L'Organizzazione degli Svizzeri all'estero (OSE) chiede l'introduzione in tempi rapidi del voto elettronico per tutti i cittadini elvetici che vivono al di fuori dei confini nazionali. Una risoluzione in tal senso, sottoscritta da 98 membri del suo Consiglio, è stata approvata oggi a Montreux (VD).
L'OSE chiede che il voto elettronico diventi realtà per tutti gli Svizzeri espatriati al più tardi entro le elezioni federali del 2023. L'e-voting è infatti l'unico canale che permette loro di partecipare senza problemi alle votazioni e alle elezioni federali, visto che i documenti di voto inviati per posta spesso arrivano a destinazione troppo tardi.

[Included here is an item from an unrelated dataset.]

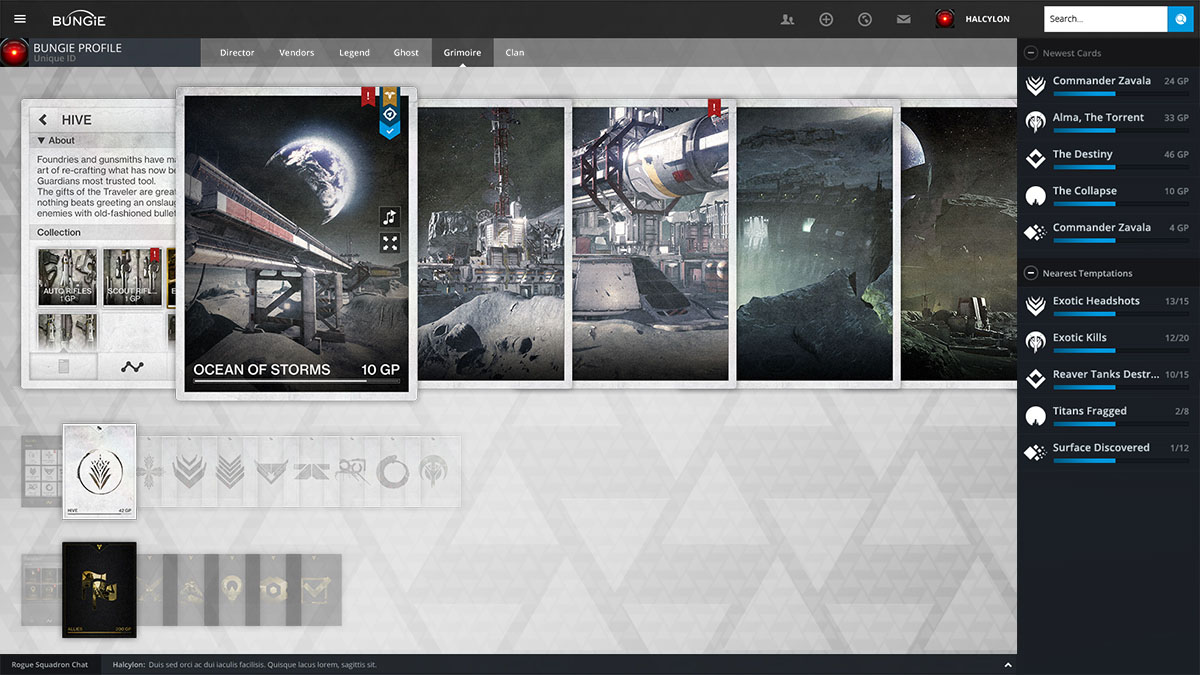
Task: Open the Clan tab
Action: (514, 53)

La cosiddetta Quinta Svizzera è delusa per l'arresto dei sistemi di voto elettronico nel canton Ginevra e da parte della Posta nonché per la sospensione dell'e-voting a livello federale a causa della scarsa sicurezza.

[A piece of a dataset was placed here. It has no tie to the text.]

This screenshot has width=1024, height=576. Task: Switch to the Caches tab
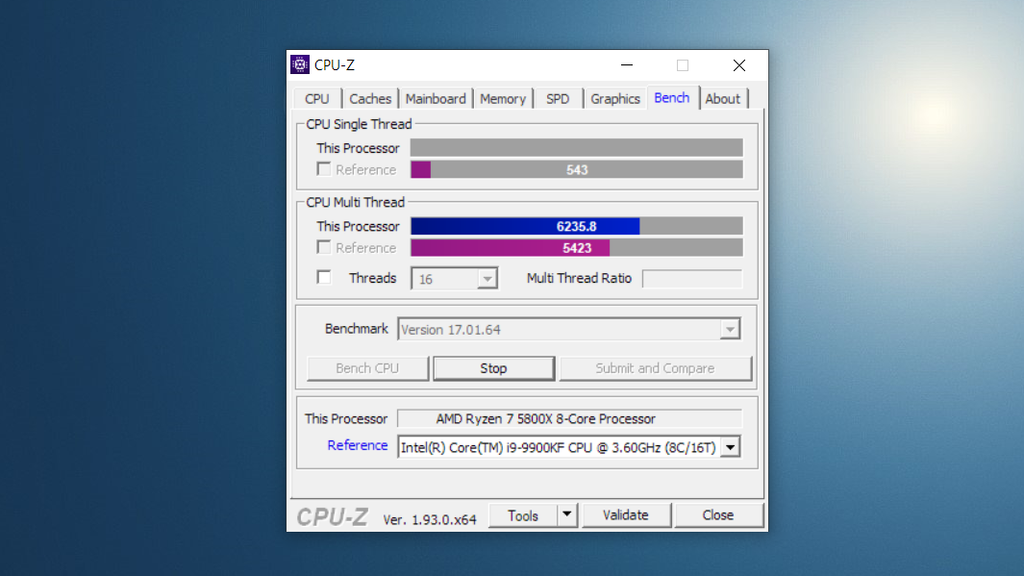pos(370,98)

Secondo l'OSE, attualmente 172'000 Svizzeri all'estero su 760'000 si sono iscritti per votare alle prossime elezioni federali di ottobre. - raccolte online - provengono da 150 paesi. Tale numero corrisponde agli aventi diritto di voto dei cantoni Ticino e Vallese. Il voto degli espatriati potrebbe quindi giocare un ruolo considerevole durante gli scrutini a livello federale.